*What this task involves*: Copy each line in the data below that contains the word "plus".

-- Supplied records follows --

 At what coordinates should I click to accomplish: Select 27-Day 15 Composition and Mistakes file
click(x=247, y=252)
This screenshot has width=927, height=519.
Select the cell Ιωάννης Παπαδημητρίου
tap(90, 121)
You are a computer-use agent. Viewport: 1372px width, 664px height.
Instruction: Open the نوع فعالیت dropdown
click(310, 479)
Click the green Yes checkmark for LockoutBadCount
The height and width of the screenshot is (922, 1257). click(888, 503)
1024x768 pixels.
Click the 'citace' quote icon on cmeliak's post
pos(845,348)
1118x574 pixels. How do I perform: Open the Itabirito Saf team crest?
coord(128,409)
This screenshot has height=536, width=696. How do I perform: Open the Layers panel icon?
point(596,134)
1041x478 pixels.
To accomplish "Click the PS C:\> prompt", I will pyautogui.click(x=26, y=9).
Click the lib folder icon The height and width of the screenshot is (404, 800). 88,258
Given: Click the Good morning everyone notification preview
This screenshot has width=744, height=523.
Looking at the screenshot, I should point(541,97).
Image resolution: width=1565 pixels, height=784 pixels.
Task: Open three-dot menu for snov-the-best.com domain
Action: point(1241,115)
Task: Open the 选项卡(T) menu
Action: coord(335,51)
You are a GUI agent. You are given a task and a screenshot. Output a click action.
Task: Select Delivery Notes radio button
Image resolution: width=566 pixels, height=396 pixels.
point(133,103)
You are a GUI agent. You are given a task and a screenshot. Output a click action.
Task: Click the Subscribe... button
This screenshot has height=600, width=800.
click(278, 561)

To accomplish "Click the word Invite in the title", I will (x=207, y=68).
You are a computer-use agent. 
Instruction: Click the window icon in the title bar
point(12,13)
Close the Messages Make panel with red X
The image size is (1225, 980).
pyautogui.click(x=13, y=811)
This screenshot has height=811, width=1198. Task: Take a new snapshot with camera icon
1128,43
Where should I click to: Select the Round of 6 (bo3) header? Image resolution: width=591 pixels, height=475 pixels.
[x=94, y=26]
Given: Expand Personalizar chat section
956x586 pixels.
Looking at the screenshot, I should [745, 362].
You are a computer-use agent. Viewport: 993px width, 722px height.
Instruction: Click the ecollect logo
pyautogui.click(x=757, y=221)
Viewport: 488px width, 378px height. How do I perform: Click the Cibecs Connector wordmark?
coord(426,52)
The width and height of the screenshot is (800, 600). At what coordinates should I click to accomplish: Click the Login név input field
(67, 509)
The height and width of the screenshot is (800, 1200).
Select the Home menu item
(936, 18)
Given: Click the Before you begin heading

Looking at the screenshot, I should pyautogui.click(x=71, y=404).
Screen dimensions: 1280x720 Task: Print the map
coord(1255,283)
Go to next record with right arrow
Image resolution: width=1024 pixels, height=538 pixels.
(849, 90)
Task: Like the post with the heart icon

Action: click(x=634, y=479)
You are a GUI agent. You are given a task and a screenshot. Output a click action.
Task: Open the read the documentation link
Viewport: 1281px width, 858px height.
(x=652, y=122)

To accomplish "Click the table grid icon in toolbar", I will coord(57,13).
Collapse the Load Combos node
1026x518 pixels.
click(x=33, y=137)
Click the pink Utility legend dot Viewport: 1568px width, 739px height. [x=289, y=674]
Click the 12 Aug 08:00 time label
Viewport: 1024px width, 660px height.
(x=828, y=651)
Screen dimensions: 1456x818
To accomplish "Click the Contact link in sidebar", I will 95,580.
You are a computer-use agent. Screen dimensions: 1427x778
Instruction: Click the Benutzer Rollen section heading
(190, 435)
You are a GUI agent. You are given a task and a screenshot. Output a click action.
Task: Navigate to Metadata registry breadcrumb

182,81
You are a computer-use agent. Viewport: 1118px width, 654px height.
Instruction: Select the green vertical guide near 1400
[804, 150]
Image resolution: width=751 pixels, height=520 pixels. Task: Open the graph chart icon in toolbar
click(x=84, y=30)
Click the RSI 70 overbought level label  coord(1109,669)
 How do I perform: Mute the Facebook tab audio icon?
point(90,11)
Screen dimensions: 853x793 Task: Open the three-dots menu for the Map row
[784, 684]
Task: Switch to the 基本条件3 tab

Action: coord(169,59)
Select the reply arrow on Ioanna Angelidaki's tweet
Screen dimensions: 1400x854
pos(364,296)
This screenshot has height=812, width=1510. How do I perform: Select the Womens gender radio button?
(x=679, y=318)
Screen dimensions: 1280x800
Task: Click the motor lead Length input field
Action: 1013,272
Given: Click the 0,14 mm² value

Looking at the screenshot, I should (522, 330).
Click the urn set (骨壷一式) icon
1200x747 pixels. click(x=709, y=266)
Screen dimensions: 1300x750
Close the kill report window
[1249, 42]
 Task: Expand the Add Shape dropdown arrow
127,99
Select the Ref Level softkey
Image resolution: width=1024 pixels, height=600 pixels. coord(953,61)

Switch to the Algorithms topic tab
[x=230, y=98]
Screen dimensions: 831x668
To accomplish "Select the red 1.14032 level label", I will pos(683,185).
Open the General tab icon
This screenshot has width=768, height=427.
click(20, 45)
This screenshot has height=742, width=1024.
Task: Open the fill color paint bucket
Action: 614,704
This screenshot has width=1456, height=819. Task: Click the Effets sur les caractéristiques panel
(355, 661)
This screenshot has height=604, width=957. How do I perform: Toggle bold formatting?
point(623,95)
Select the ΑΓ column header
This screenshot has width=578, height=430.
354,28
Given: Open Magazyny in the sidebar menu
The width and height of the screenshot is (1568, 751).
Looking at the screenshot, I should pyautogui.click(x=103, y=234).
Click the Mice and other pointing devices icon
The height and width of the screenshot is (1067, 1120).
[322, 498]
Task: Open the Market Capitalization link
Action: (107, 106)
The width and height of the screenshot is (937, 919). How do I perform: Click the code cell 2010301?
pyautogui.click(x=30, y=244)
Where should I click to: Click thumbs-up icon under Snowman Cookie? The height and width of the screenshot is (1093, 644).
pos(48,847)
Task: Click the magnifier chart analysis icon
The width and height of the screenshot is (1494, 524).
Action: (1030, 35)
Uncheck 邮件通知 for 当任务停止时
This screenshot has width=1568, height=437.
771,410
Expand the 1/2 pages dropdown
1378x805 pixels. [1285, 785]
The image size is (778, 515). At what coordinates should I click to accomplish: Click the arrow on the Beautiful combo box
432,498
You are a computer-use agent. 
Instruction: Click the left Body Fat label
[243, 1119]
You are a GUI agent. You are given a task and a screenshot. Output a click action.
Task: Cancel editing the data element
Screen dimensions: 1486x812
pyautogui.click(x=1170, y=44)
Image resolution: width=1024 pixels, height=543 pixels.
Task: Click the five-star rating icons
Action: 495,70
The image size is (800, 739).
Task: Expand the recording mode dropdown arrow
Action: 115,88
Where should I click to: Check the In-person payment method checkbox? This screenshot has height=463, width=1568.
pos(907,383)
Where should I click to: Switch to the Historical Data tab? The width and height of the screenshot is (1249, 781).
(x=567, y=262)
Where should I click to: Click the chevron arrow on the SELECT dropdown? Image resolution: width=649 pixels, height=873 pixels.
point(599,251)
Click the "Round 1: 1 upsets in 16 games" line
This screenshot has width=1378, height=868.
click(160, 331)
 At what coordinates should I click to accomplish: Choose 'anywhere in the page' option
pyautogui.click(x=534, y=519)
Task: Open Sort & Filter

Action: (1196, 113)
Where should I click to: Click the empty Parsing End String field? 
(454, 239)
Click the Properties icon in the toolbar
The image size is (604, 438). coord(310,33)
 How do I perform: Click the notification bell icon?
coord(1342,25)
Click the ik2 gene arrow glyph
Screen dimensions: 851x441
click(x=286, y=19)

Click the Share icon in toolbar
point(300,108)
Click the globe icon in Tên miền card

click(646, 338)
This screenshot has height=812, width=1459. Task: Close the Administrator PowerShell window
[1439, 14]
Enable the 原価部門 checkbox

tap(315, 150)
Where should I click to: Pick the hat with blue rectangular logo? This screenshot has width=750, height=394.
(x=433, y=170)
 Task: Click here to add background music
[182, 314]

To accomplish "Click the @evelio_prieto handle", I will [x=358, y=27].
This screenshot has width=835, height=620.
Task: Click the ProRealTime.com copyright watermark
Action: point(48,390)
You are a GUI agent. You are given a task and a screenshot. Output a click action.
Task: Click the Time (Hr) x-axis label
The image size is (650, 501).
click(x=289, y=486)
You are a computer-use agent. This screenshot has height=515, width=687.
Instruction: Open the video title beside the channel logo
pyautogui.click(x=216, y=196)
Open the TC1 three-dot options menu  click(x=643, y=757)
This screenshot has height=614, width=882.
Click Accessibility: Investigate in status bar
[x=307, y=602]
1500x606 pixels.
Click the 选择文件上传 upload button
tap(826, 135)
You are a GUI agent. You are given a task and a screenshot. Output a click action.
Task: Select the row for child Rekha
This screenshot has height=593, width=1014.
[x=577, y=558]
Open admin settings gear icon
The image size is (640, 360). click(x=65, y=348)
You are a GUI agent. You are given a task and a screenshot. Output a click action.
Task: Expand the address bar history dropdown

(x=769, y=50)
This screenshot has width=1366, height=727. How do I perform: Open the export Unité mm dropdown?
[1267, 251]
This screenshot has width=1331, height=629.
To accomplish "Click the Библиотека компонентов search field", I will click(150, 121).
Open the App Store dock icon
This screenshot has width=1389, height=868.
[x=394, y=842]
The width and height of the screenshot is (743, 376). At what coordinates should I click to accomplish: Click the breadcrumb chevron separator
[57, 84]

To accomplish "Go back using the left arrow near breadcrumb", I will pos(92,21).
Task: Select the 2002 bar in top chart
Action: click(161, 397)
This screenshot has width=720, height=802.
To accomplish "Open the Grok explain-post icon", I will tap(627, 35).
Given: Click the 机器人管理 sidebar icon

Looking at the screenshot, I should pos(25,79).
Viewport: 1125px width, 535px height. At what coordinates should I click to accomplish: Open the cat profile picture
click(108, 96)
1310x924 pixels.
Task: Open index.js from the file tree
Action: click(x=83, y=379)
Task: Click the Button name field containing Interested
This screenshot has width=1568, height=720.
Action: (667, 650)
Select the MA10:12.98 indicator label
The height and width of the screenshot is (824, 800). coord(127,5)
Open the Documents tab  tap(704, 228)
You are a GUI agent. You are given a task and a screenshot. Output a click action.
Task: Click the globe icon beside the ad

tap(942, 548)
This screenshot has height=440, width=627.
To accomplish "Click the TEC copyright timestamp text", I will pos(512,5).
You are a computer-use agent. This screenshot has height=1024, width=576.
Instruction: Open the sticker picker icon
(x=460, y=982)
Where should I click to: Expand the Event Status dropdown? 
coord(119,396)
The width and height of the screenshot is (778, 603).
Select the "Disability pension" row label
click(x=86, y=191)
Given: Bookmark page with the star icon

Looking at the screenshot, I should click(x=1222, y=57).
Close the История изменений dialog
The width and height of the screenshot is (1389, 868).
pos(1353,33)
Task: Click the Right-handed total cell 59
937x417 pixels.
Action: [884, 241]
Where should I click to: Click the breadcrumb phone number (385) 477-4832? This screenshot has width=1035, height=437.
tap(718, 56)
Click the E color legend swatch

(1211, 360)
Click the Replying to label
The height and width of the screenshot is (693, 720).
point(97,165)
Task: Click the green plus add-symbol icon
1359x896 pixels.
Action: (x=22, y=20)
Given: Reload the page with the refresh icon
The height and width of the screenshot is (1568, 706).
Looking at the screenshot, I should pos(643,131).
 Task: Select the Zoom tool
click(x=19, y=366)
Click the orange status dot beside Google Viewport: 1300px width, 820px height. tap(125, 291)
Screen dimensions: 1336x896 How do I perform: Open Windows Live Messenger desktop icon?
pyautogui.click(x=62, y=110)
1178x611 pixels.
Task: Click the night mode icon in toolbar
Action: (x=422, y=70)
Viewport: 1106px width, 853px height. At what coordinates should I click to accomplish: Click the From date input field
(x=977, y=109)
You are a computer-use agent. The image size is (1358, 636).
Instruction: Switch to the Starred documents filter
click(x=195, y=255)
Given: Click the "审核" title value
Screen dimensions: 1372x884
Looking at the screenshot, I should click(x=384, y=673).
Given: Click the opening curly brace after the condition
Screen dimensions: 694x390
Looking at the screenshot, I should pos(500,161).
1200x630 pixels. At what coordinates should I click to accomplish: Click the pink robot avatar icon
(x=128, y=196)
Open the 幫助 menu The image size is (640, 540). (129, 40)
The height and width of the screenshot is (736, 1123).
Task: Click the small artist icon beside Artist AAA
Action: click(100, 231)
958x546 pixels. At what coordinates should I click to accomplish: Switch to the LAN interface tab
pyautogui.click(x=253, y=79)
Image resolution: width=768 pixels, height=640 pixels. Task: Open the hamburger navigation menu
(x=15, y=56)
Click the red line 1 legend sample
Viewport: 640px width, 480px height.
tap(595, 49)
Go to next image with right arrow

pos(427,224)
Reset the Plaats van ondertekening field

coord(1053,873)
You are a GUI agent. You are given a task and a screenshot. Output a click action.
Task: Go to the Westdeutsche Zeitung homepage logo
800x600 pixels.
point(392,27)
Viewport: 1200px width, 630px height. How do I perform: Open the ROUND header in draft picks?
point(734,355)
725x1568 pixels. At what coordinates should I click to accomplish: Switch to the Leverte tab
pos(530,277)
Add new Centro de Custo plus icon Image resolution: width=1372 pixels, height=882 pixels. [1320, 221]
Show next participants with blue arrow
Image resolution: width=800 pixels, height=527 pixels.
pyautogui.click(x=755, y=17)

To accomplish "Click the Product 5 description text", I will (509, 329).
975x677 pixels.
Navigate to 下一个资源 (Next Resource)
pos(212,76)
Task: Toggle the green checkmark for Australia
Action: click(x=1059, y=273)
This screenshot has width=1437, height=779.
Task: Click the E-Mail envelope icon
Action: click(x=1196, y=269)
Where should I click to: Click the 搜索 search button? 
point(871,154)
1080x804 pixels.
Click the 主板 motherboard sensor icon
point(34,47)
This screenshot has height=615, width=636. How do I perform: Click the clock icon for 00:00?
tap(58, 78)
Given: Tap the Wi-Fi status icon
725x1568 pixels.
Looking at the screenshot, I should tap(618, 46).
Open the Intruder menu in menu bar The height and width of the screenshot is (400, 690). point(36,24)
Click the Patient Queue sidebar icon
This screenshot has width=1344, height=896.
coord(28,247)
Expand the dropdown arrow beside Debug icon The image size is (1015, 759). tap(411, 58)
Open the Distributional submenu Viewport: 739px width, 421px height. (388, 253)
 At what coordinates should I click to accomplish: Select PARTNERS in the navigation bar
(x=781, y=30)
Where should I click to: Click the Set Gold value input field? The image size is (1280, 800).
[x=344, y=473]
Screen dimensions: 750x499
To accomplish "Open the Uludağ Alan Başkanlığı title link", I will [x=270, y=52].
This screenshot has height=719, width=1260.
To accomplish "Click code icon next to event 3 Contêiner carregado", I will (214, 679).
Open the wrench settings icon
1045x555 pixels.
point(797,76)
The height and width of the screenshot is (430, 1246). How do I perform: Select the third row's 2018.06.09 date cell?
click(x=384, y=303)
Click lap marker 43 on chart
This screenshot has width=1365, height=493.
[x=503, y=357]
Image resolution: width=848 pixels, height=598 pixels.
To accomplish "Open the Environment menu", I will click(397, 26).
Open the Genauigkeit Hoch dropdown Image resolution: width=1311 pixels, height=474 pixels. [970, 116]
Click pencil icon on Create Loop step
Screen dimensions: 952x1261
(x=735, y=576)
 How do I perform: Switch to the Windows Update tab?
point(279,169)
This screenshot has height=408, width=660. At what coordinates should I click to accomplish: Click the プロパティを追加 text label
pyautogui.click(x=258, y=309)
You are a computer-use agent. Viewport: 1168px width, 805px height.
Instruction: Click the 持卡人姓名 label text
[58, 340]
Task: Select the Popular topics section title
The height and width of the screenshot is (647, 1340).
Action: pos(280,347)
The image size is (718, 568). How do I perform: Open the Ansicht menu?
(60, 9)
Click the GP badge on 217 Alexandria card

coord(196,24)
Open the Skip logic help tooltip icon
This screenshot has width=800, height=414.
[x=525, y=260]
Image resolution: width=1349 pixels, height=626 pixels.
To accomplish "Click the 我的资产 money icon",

-- Supplied records concluded --

*Answer for the task*:
Task: Click the green plus add-symbol icon
Add new Centro de Custo plus icon Image resolution: width=1372 pixels, height=882 pixels. [1320, 221]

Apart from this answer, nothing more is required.